La primera encíclica del Papa Francisco
Cope – 21 julio 2013
Un profesor, amigo mío, repite con insistencia a sus alumnos que «el mejor comentario de un texto es el texto mismo». Pretende con ello invitar a sus alumnos a no quedarse en los comentarios y críticas que puedan leer sobre una novela o un ensayo sino a que lean la novela y el ensayo en cuestión. No le falta razón, porque si uno lee muchas cosas, incluso eruditas, sobre El Quijote, pero no lee esa obra de Cervantes, jamás podrá gustar el fondo y la forma de esa obra maestra de nuestra literatura.
Por eso, al comentar hoy la encíclica «Lumen fidei» (La luz de la fe) del Papa Francisco, ya desde el primer momento quiero invitar a mis lectores a que adquieran ese documento y lo lean despacio y con atención. Es un documento breve, pero denso. Está destinado exclusivamente a los cristianos, aunque puede leerlo con provecho cualquier persona que se encuentre «en búsqueda» sobre el sentido de su vida y de su actividad. Tiene cuatro capítulos, una pequeña introducción y una especie de epílogo sobre María como la gran creyente.
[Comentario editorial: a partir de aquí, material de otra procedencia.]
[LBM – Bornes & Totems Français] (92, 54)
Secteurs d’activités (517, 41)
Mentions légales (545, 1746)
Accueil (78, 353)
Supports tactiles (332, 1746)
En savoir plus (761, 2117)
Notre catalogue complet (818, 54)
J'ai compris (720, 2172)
El mensaje central de la encíclica es éste. La luz que aporta la fe proviene de Dios, que se nos ha manifestado a lo largo de todo el Antiguo Testamento y, de modo culminante, en Jesucristo. Gracias a ello, la fe puede iluminar todo el trayecto del camino de la vida de cada hombre y permite captar el sentido profundo de la realidad, descubriendo «cuánto ama Dios a este mundo y cómo lo orienta sin cesar hacia él» (n. 18).
En esa perspectiva se comprende que sea sumamente reductivo concebir la fe como un mero «creer lo que no vemos». Ciertamente, la fe es aceptar lo que Dios nos ha comunicado con hechos y palabras a lo largo de la historia de la salvación; hechos y palabras que se nos han ido transmitiendo de generación en generación y nosotros aceptamos fiados plenamente de la sabiduría y bondad de Dios. Pero la fe más que una oscuridad es un rayo de luz que permite ver lo que no ven los que carecen de ella o ver más y mejor donde los otros sólo ven sombras y tinieblas.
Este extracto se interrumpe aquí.